もっと一晩中繰り広げられるような、一大スペクタクルでも行われていてくれれば、それに集中出来たろうに。


(あ、明日の朝の私はどうなってしまってるのだろう…………)





そう考えて真っ青になっていたネアであったが、翌日の目覚めはとても爽やかだった。

高台にあるホテルの周りには朝靄が立ち込め、鳥の鳴き声が心にも麗しい。



「ふふ、ディノは思っていたより普通ですね!何だか想像していたような玄人な感じではなくて、少し安心してしまいました」



翌朝、想像していたような新しい世界への扉も開かず、婚約者らしく少しべたべたされただけで済んだネアは、朗らかにそう言った。

何とも素敵に爽やかな朝だ。



「…………ご主人様」


しかし、魔物はなぜかとても落ち込んでしまい、あろうことか微かに涙目ですらある。

これはまさか、一般人には想像しえない葛藤などがあり、専門的な試みを切り出す勇気が持てず落ち込んでいるのかと、ネアは眉を顰めた。

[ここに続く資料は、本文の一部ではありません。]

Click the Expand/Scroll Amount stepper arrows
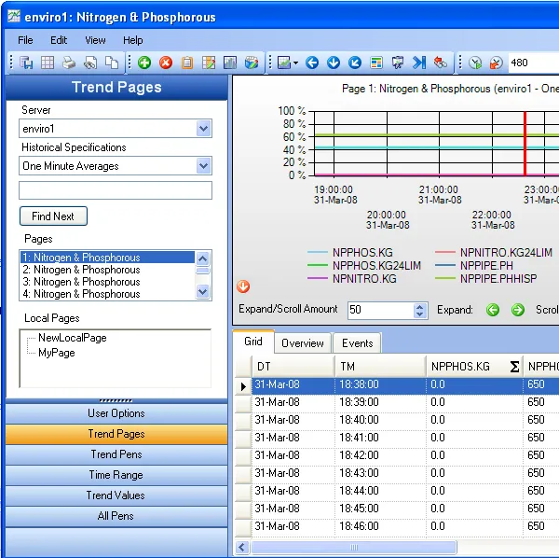Viewport: 559px width, 558px height. pos(420,310)
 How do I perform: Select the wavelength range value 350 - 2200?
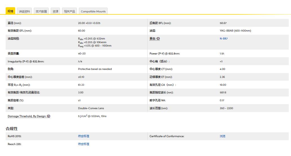coord(226,108)
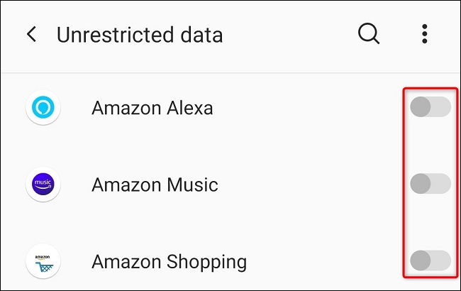Select the Amazon Alexa label text
This screenshot has width=461, height=291.
click(x=152, y=108)
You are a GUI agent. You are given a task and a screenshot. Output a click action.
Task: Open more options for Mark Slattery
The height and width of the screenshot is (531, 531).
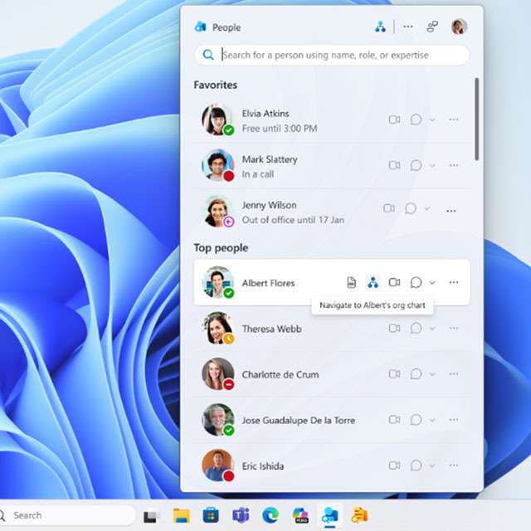pos(453,165)
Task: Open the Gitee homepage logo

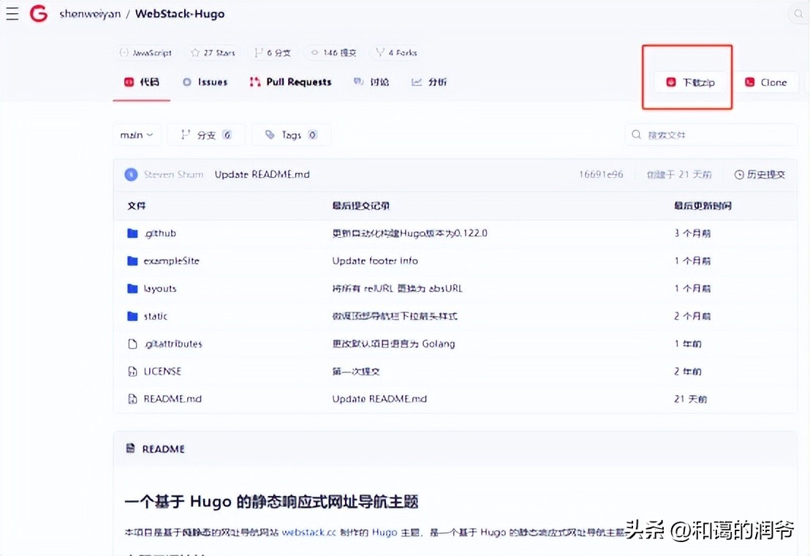Action: click(x=38, y=13)
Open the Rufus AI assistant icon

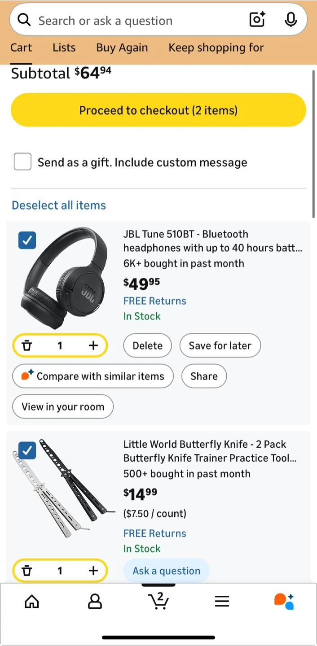click(284, 602)
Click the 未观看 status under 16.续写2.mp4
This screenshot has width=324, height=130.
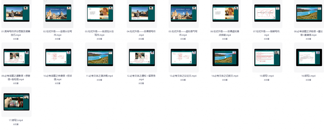308,80
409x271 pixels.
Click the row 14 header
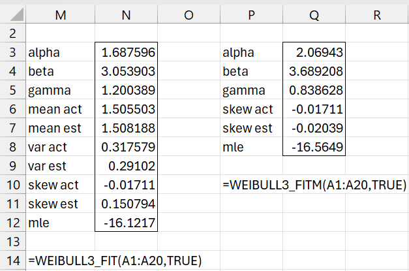click(x=12, y=260)
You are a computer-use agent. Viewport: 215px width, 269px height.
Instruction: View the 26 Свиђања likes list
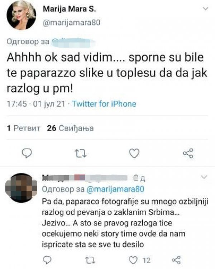(x=70, y=129)
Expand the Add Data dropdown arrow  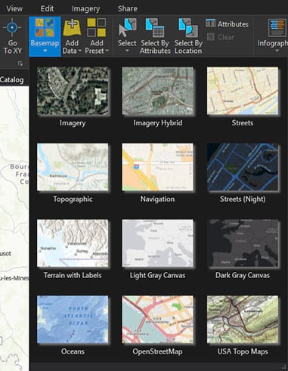pos(79,51)
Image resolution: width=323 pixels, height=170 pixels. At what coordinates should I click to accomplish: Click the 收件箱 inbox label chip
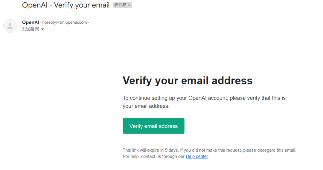(120, 5)
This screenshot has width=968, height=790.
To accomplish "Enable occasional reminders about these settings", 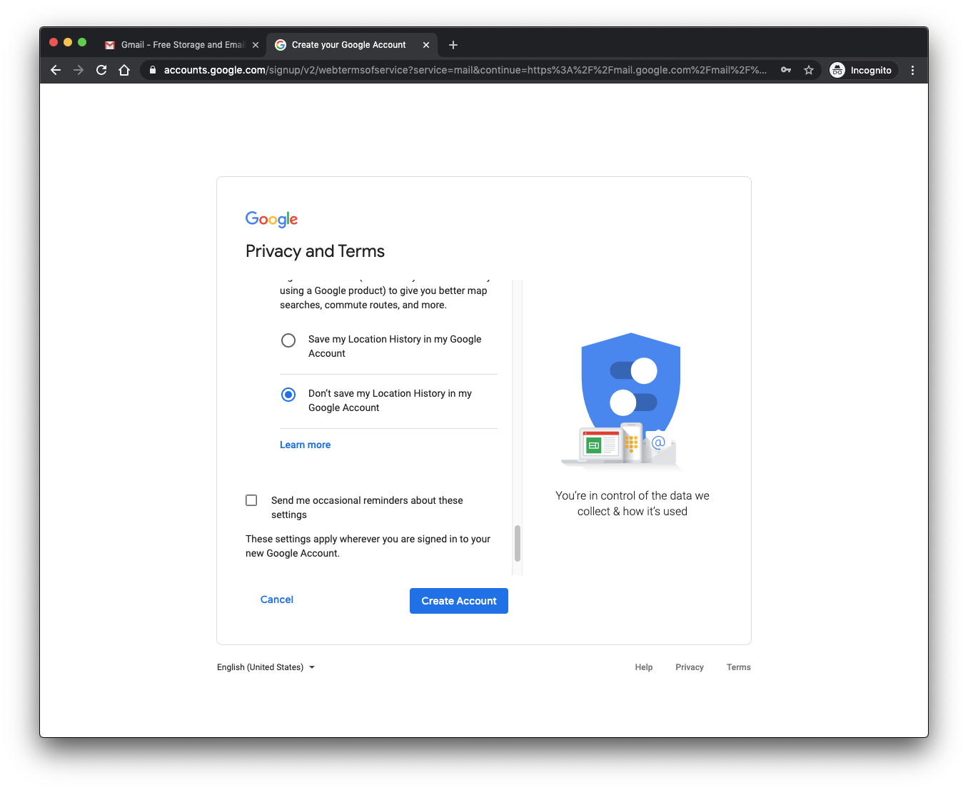I will coord(251,500).
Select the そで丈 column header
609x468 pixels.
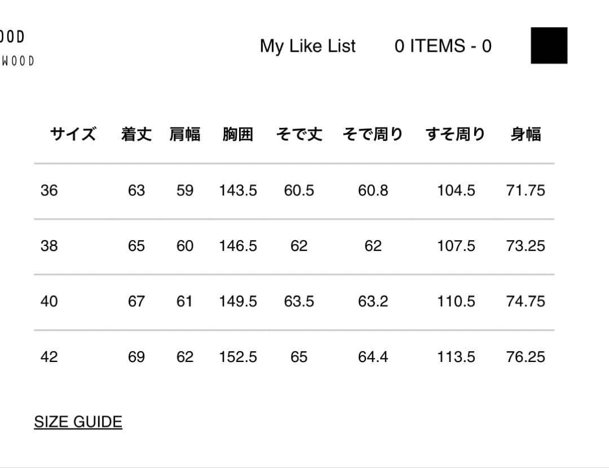(299, 134)
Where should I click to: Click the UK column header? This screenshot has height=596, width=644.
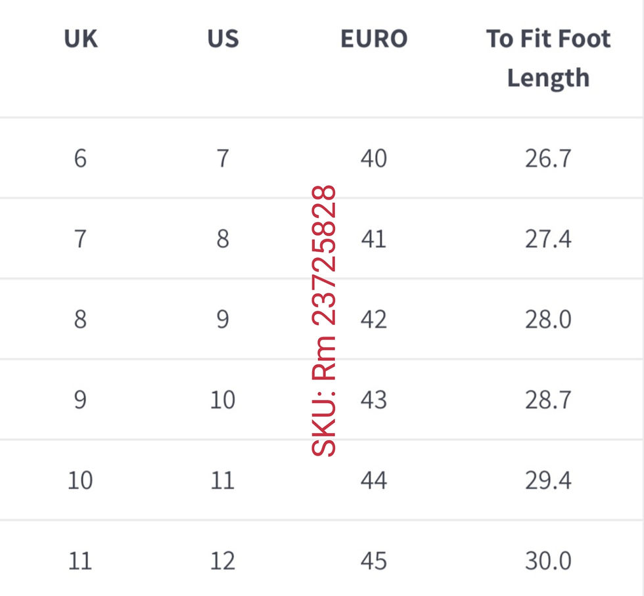[x=80, y=39]
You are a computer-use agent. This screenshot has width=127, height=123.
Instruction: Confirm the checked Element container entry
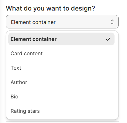(x=61, y=39)
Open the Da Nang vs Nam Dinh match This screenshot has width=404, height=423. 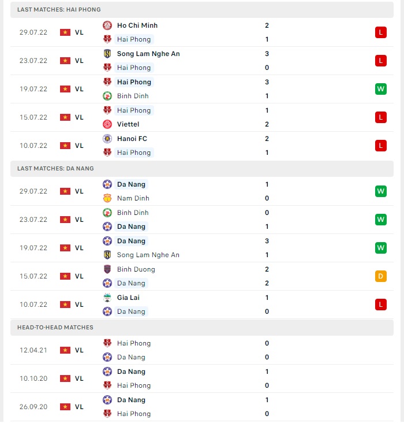coord(202,191)
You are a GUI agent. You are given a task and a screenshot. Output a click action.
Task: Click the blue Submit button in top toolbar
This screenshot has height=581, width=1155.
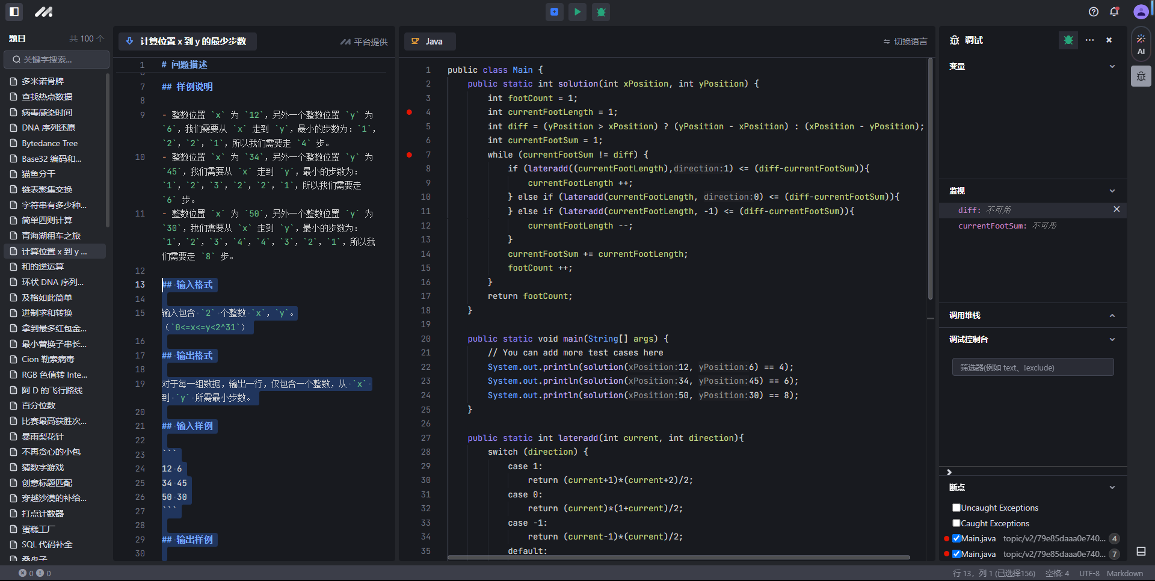[554, 11]
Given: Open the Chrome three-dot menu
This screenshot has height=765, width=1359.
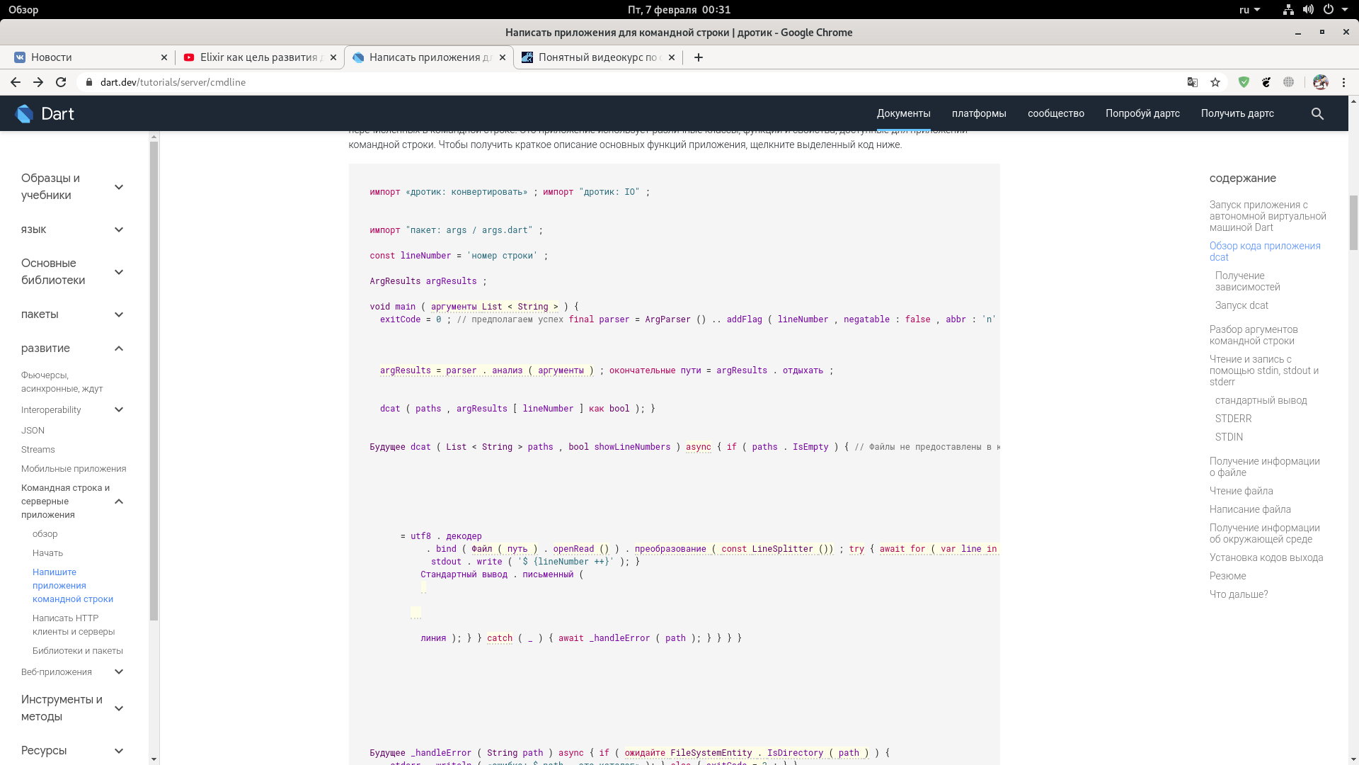Looking at the screenshot, I should click(1343, 82).
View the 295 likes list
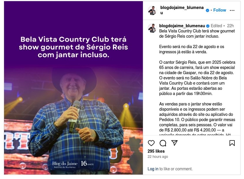The height and width of the screenshot is (179, 244). point(156,151)
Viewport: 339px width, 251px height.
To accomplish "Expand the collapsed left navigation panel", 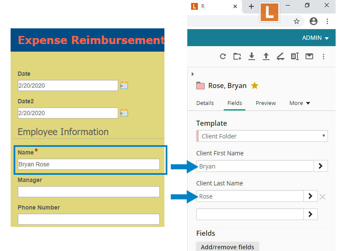I will point(193,74).
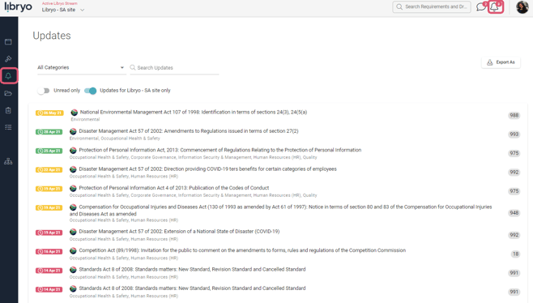533x303 pixels.
Task: Focus the Search Requirements top search box
Action: click(x=432, y=6)
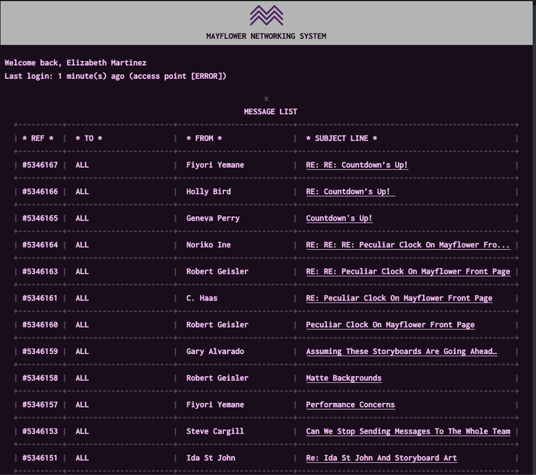This screenshot has height=475, width=536.
Task: Open "Can We Stop Sending Messages" message
Action: click(x=407, y=431)
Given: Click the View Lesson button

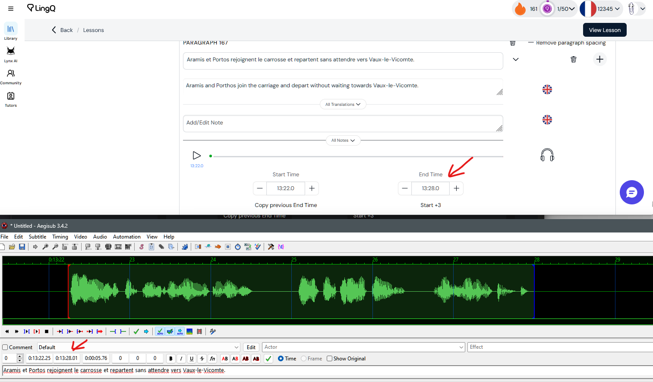Looking at the screenshot, I should 604,30.
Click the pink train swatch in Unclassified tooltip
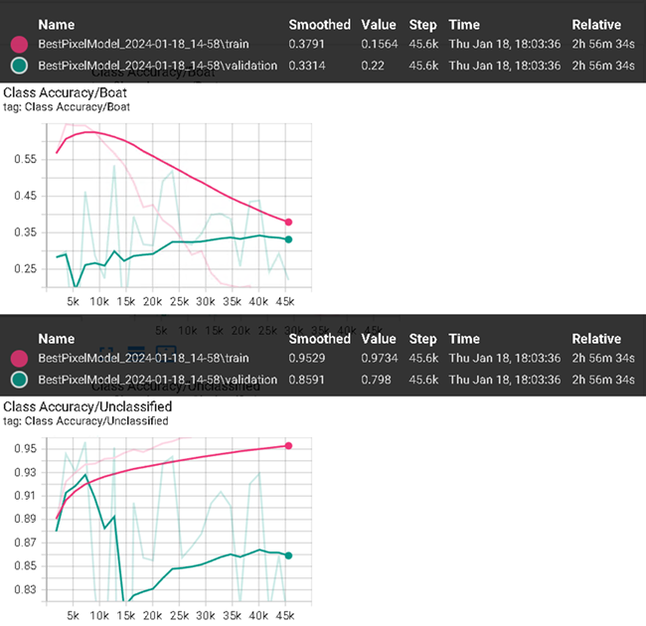Screen dimensions: 646x626 (x=18, y=359)
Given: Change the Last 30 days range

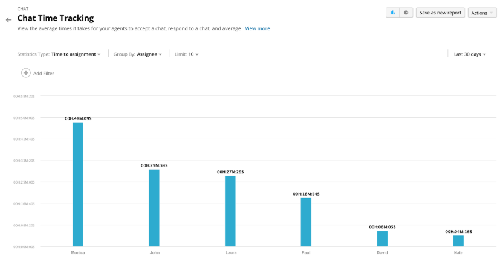Looking at the screenshot, I should tap(470, 54).
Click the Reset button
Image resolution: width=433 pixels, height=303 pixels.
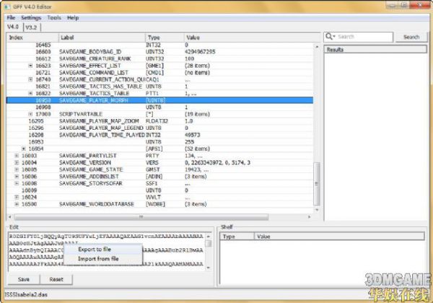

そうであれば、こうして安直に安心してしまったネアの対応は、とても残酷なのかもしれない。


「ディノ、しょんぼりですか?………もしかして、もっと特別なところを出したかったのでしょうか」

「……………普通」

「あらあら、どうして俯いてしまったのでしょう。私は、素朴な感じでほっこりしましたよ?でも、次はもっと専門的になるのなら、頑張ってお付き合いしますね」

「…………普通で素朴」


なぜか魔物が両手で顔を覆ってしまったので少し焦っていると、ふと、同じテラス席の一画から強い視線を感じた。


このホテルの朝食は、素晴らしい朝の景色を眺めながらいただく、高山野菜のサラダと、とろとろチーズのブリオッシュグラタンが有名だ。

あの素敵な湖水葡萄酒のメゾンのジュースもいただける。


そんな朝靄も清々しい朝のテラス席で、一人で滞在しているらしい、鳶色の髪に鮮やかな赤紫の瞳をした青年がこちらを見ていた。



(………もしかして目立ってる?!)


擬態をしていても、ディノは目を惹く美貌の持ち主だ。

そんなディノが顔を覆ってしまっているので、ネアが虐めているようで気になるのかもしれない。


目が合ってしまった青年が溜め息を吐き、席を立ちこちらに来たので、ネアは同伴者を虐めてはならないと叱られるとばかり思っていたのだが。



「…………お前、今度は何をしたんだ」

「…………む。その口調。さては、暫定私の使い魔さんでは」

「…………まさか、こいつをまた泣かせたんじゃないだろうな」



旅先では、思いがけない出会いが続くらしい。